Your instructions:
Output, exactly and in full, only the lines from the one containing "Given: Open the Content cell format dropdown" to the last line of the data. Pictures should not appear.

Stored data:

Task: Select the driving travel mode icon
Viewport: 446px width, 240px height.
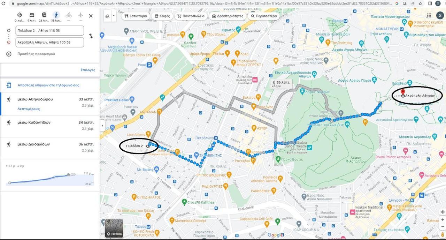Action: pyautogui.click(x=32, y=15)

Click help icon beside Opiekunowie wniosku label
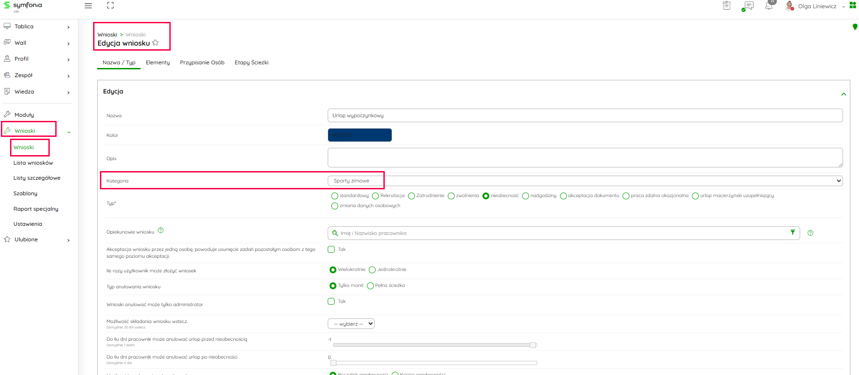click(x=161, y=230)
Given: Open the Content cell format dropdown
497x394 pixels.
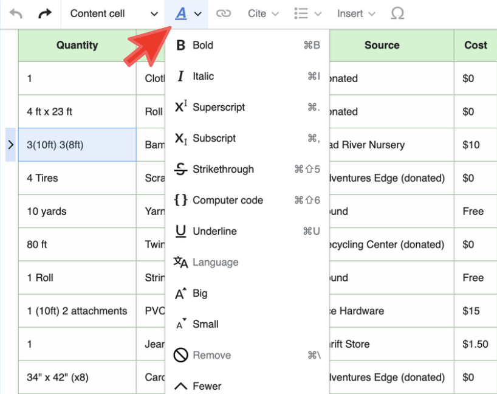Looking at the screenshot, I should (x=113, y=13).
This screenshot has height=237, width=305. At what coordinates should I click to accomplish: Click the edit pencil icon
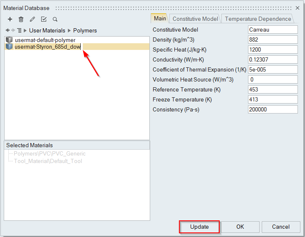32,19
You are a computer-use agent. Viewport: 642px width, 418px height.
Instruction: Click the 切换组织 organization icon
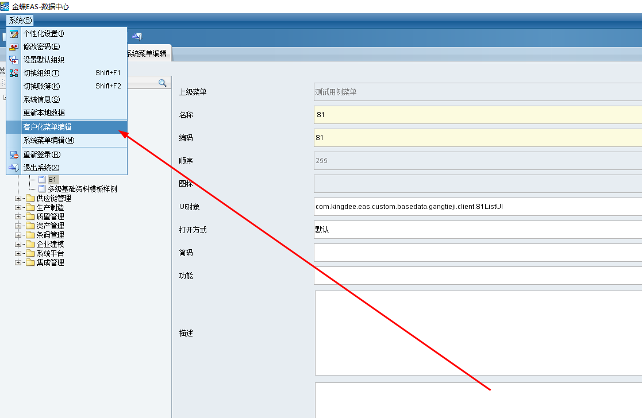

Expected answer:
Given: Open the Content cell format dropdown
497x394 pixels.
Looking at the screenshot, I should (x=113, y=13).
This screenshot has height=237, width=305. At what coordinates should I click to accomplish: Click the edit pencil icon
32,19
You are a computer-use agent. Viewport: 642px width, 418px height.
Instruction: Click the 切换组织 organization icon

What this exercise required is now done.